The authors of Who owns the Internet of things? raise an interesting question: what expectations will consumers have over the ownership of data collected by their connected products?
Prevailing thinking in many developing IoT markets is that the provider of a product or service is the center of gravity. For example, original equipment manufacturers OEMs in many industrial and commercial markets expect to define and deliver new services by leveraging IoT capabilities in their products. The implied, and often explicit, assumption is that OEMs will own and control the resulting data.
The owners of all those IoT-connected appliances, cars, and industrial equipment are likely to believe that the data those items throw off is theirs–not the OEMs.
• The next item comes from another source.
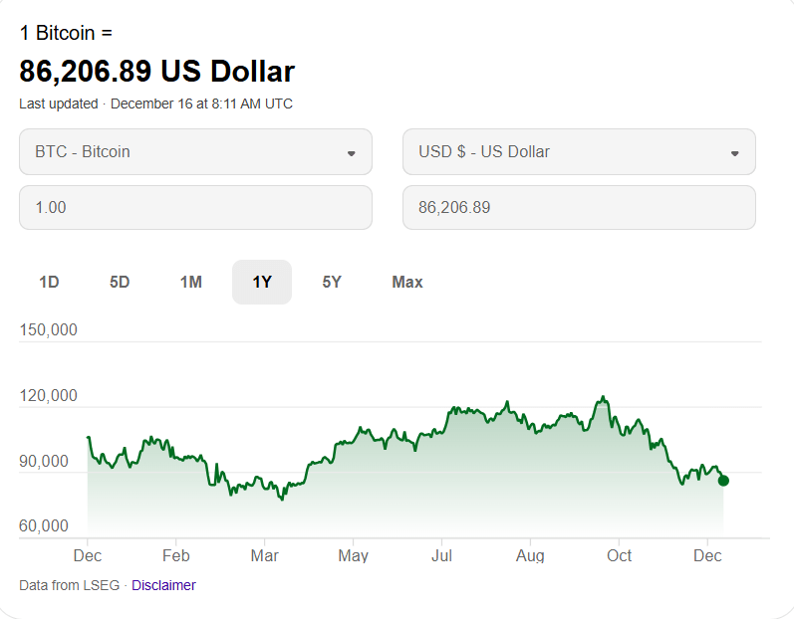Switch chart to 5Y range
This screenshot has height=619, width=794.
pos(332,283)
I personally expect the service to own the data but expect that that data will be made available for me in perpetuity. This is simply the model I have built through my entire life of interacting with service companies.
Take my credit card as an example, I fully expect that my bank owns the data about what I buy. They need this data to provide me the service and all I expect in return is to be able to access that data and some level of analysis of my habits. As I became a more sophisticated consumer of credit, I looked for banks that I could trust with this data and ditched those I could not, but I never stopped to think that the data belonged to me.
So far, I’ve transferred this perspective to connected device services like TiVO, runnkeeper.com, Nest, Nike+ and others. As I see it, they collect data about me in order to provide a service that is valuable enough for me to provide them with the data. In cases where I can export that data and maintain joint custody, all the better, but I don’t feel like I own the data.
It does get a little blurry. When it comes to dropbox, I my expectation are a bit different. Data they collect about the my usage of their service is theirs but I certainly don’t expect them to stake a claim over my files.
Anyway, as I said earlier it is an interesting question and I look forward to seeing if my opinion is shared by others and if it changes over time. If it does change over time, I hope it won’t just be an issue for IoT companies to contend with. It seems like long standing services, like banks, utilities and every other business that collects information about their customers could be challenged to adapt.